Kecerdasan emosional ini terlihat dalam hal-hal seperti bagaimana remaja mampu
untuk memberi kesan yang baik tentang dirinya, mampu mengungkapkan dengan baik
emosinya sendiri, berusaha menyetarakan diri dengan lingkungan, dapat
mengendalikan perasaan dan mampu mengungkapkan reaksi emosi sesuai dengan waktu
dan kondisi yang ada sehingga interaksi dengan orang lain dapat terjalin dengan
lancar dan efektif. Disamping itu kemampuan mengendalikan emosi dalam diri
individu akan mempengaruhi proses berpikir. Kecerdasan emosional sesungguhnya
merupakan keterampilan (skill), daripada potensi seperti dalam konsep
intelegensi pada umumnya, dan keterampilan ini harus dikerjakan oleh masyarakat
tempat individu yang bersangkutan tumbuh dan berkembang. Adapun berlangsungnya
proses belajar ini sesungguhnya merupakan bagian dari kemampuan nalar atau
kognitif seseorang (Satiadarma & Waruwu, 2003). Kecerdasan emosional akan
membantu seseorang dalam memahami situasi di sekitarnya. Seseorang yang
memiliki kecerdasan emosional yang baik mudah untuk berempati dengan orang
lain, sehingga hal ini memudahkan untuk menyesuaikan diri dalam pergaulan
sosial dan lingkungan tempat ia berada. Menurut Gardner kemampuan emosional dan
kemampuan komunikasi penting dalam hiruk pikuk kehidupan. Ia menunjukkan bahwa
banyak orang ber-IQ 160 bekerja pada orang-orang ber-IQ 100 (dalam Goleman,
1996). Berdasarkan wawancara dengan salah satu guru di SMPN 2 Purwantoro
diketahui bahwa siswa umumnya kurang bisa memotivasi diri sendiri baik untuk
belajar maupun dalam hal yang menyangkut tentang dirinya. Sering dijumpai pula
siswa yang berkelahi di dalam lingkungan sekolah . Hal tersebut membuktikan
bahwa untuk dapat mengendalikan emosi diri sendiri masih tergolong rendah.
Faktor lain yang mempengaruhi kecerdasan emosional siswa disini adalah pola
attachment. Attachment sendiri diartikan sebagai hubungan timbal balik yang
aktif dan bersifat afektif antara dua individu yang dibedakan dari orang lain,
dan interaksi yang terjalin antara dua individu merupakan usaha untuk menjaga
kedekatan (Papalia & Olds, 1989). Dalam sebuah penelitian, Gardner (1983)

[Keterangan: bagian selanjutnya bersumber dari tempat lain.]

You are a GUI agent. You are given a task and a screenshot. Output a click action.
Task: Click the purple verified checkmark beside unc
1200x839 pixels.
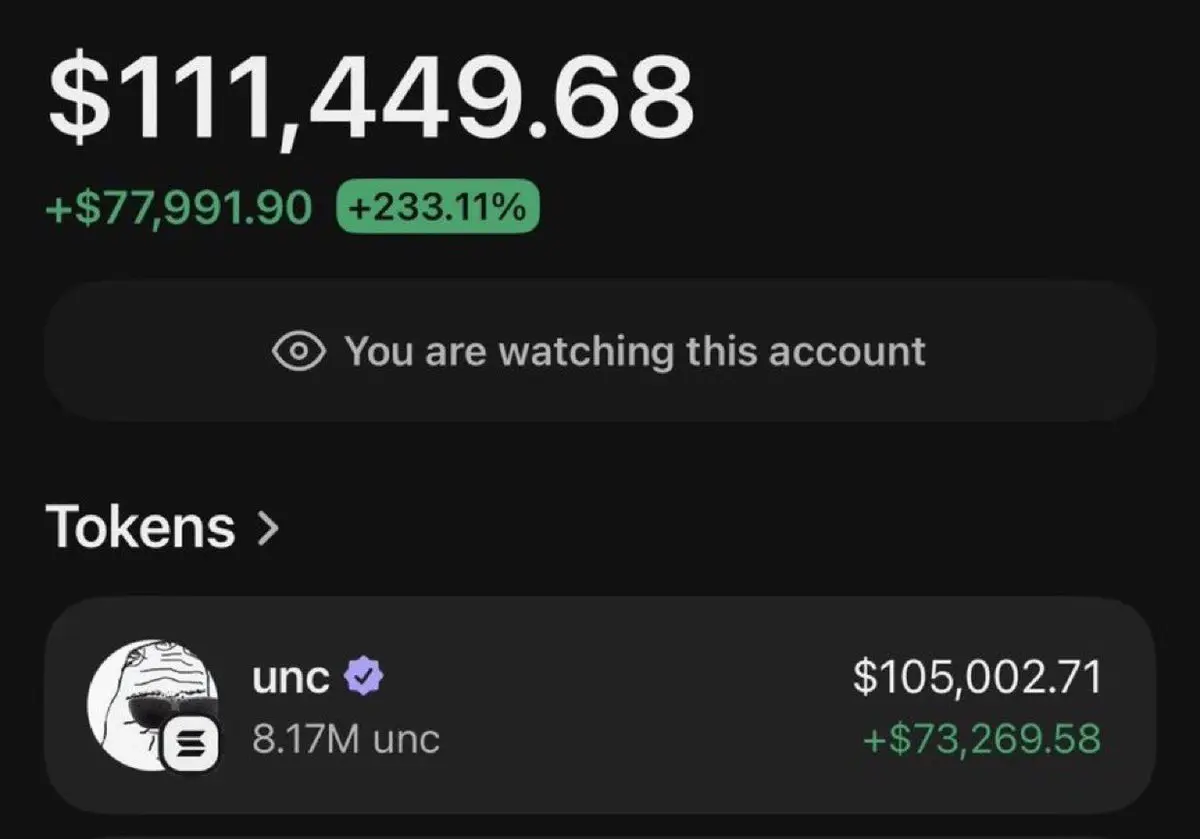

menemukan bahwa interaksi antar anggota keluarga yang tidak harmonis merupakan
suatu hubungan yang potensial menjadi penghambat perkembangan sosial remaja
(Ali & Asrori, 2006). Hal ini memperlihatkan bahwa adanya keterkaitan
hubungan antara remaja dengan orang tua. Karena menurut attachment dengan orang
tua pada masa remaja dapat membentuk kompetensi sosial, kesejahteraan sosial
remaja seperti ciri-ciri harga diri, penyesuaian emosional dan kesejahteraan
fisik (Allen, dkk 1994; Kobak & Cole dalam Santrock, 2003). Penyesuaian
emosi dibutuhkan remaja dalam menjalin hubungan sosial dengan orang lain.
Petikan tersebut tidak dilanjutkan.